Kini Megawati gelisah, apakah karena Jokowi sudah tak bisa menjadi petugas partai lagi ataukah PDIP yang diserang atau dibully sementara Joko Widodo diam saja? Nampaknya tidak ada pembelaan sama sekali.
Ada tendensi munculnya partai atau kekuatan lain yang lebih mampu mengendalikan Joko Widodo ketimbang Megawati sebagai komandan dari “the ruling party”.
Ujungnya memang persoalan Pilpres 2024 yang menggelisahkan. Di samping popularitas Anies dan Gatot meningkat, juga di internal PDIP Puan Maharani atau Budi Gunawan yang digadang-gadang, ternyata sulit merangkak naik. Kejutan justru nama Ganjar Pranowo yang lebih berkibar.

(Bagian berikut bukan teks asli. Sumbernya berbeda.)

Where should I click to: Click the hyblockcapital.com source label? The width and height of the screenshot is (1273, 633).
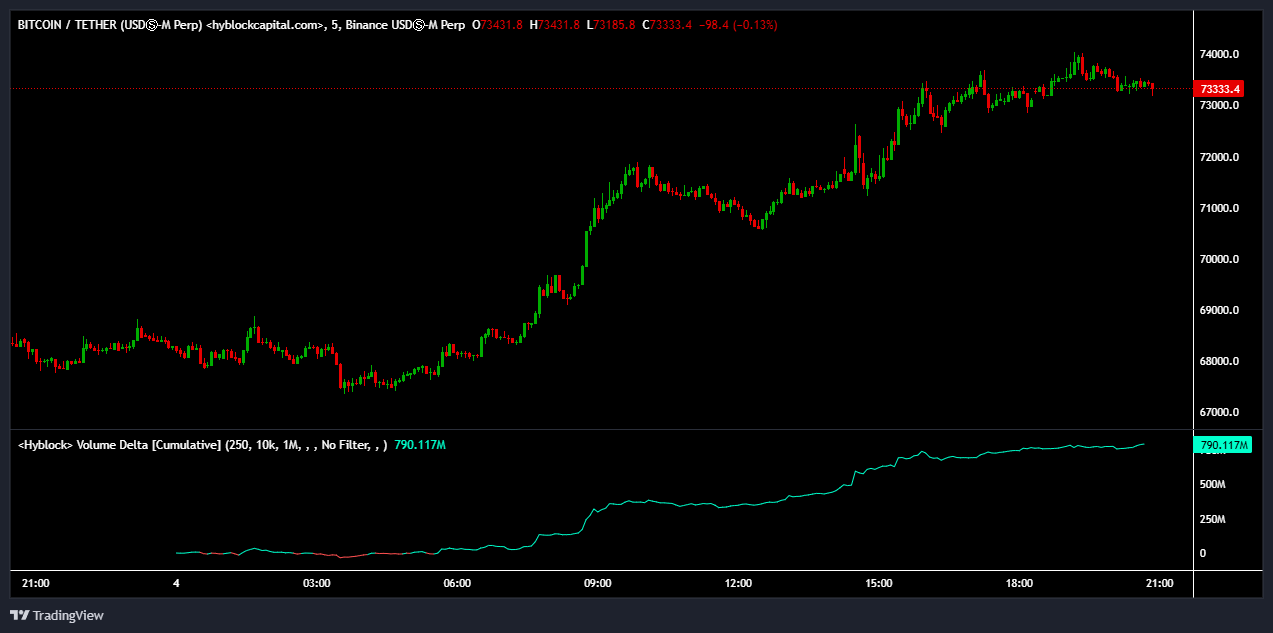(x=263, y=25)
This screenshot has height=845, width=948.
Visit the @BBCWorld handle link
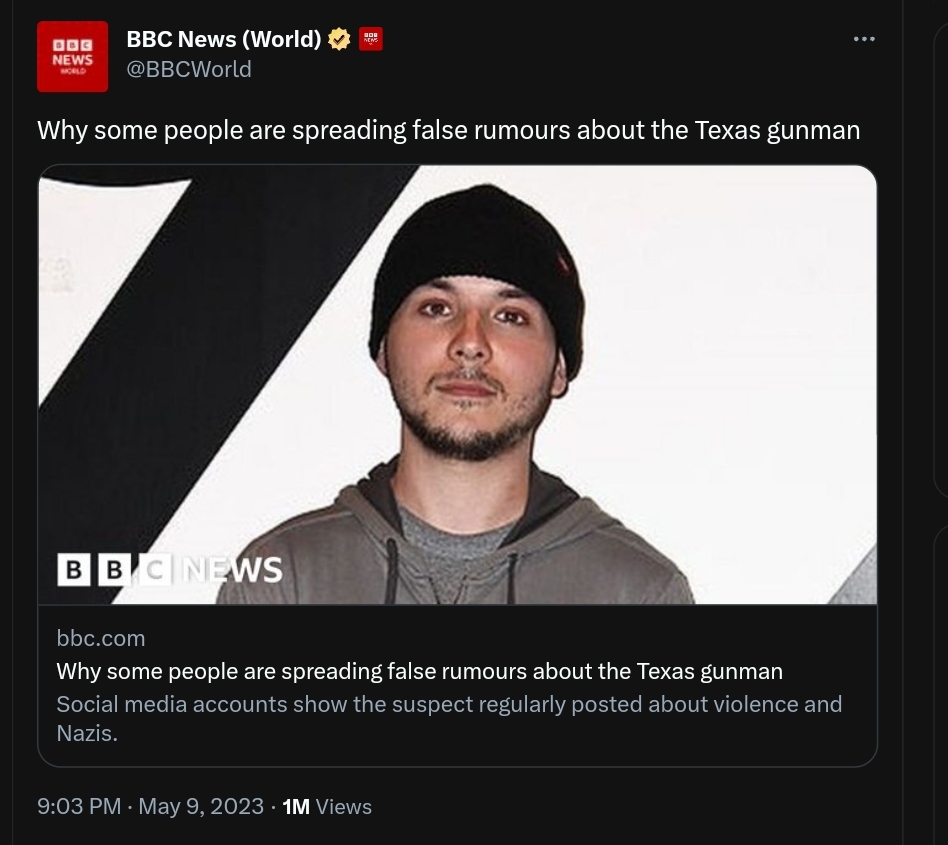pyautogui.click(x=189, y=69)
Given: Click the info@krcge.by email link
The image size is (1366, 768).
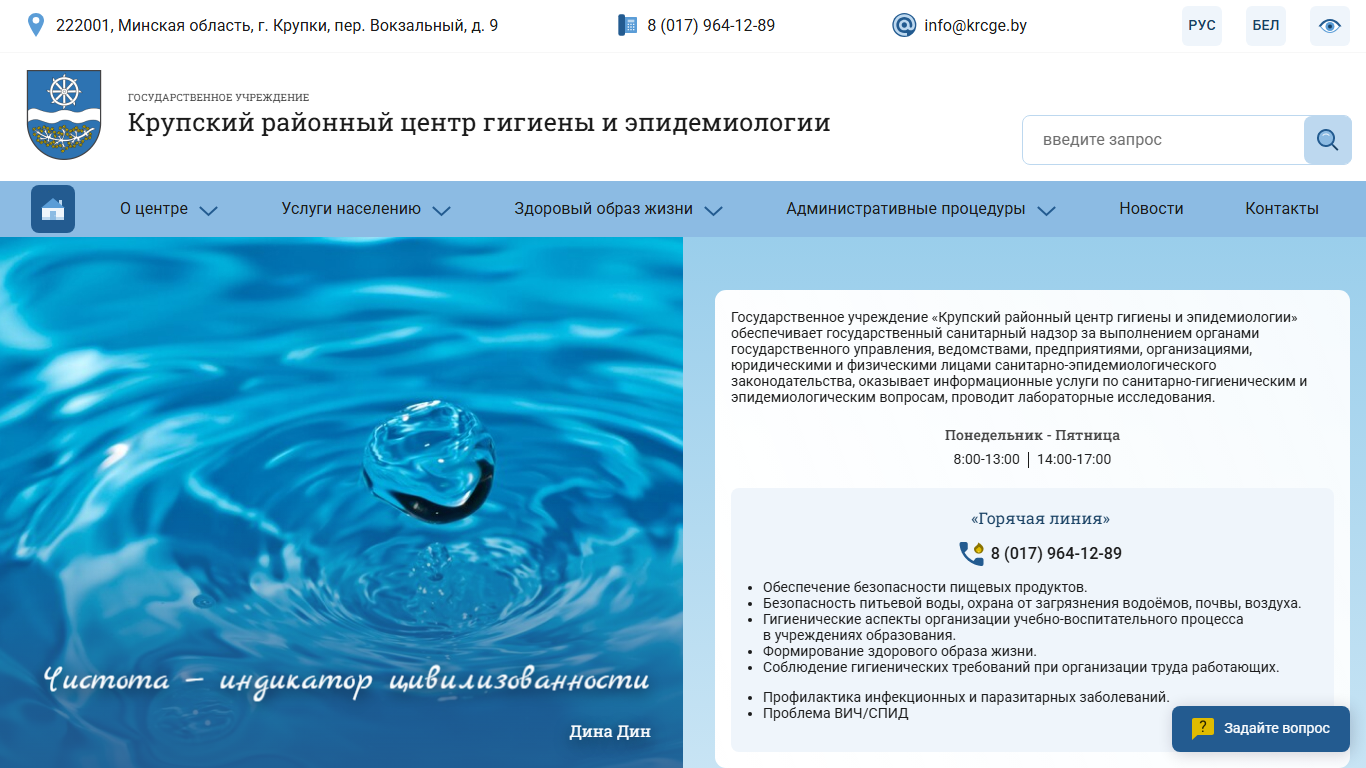Looking at the screenshot, I should 975,26.

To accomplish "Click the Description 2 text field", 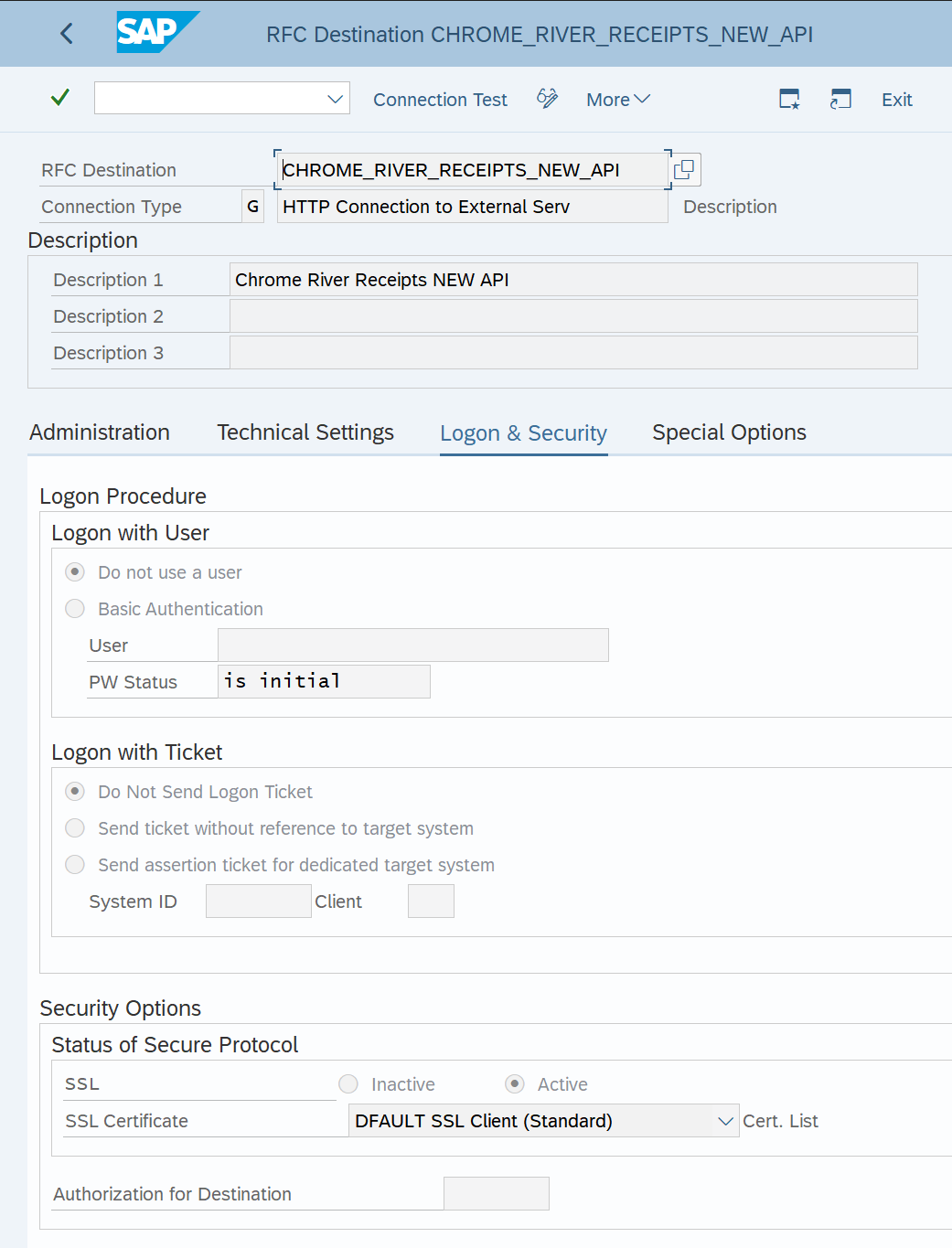I will coord(572,315).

Mega memang sedang dirundung malang. Tiga hal yang dapat dilakukan untuk memulihkan dan merekonstruksi:
Pertama, bersihkan PDIP dari kader atau anasir kiri yang sudah terbaca publik. Kedua, revisi platform kekiri-kirian dari perjuangan partai yang tertuang dalam AD/ART dan prinsip perjuangan lainnya. Ketiga, jangan tempatkan kelompok agama sebagai musuh. Di samping kontra-produktif, juga patut disadari bahwa bangsa Indonesia adalah masyarakat yang relijius dan anti sekularisme.
Selamat merenung, tak perlu tergantung pada daya dukung otoritas Presiden yang fakta politiknya kini berada dalam keadaan yang tidak terlalu ajeg. Tingkat kepercayaan yang semakin merosot.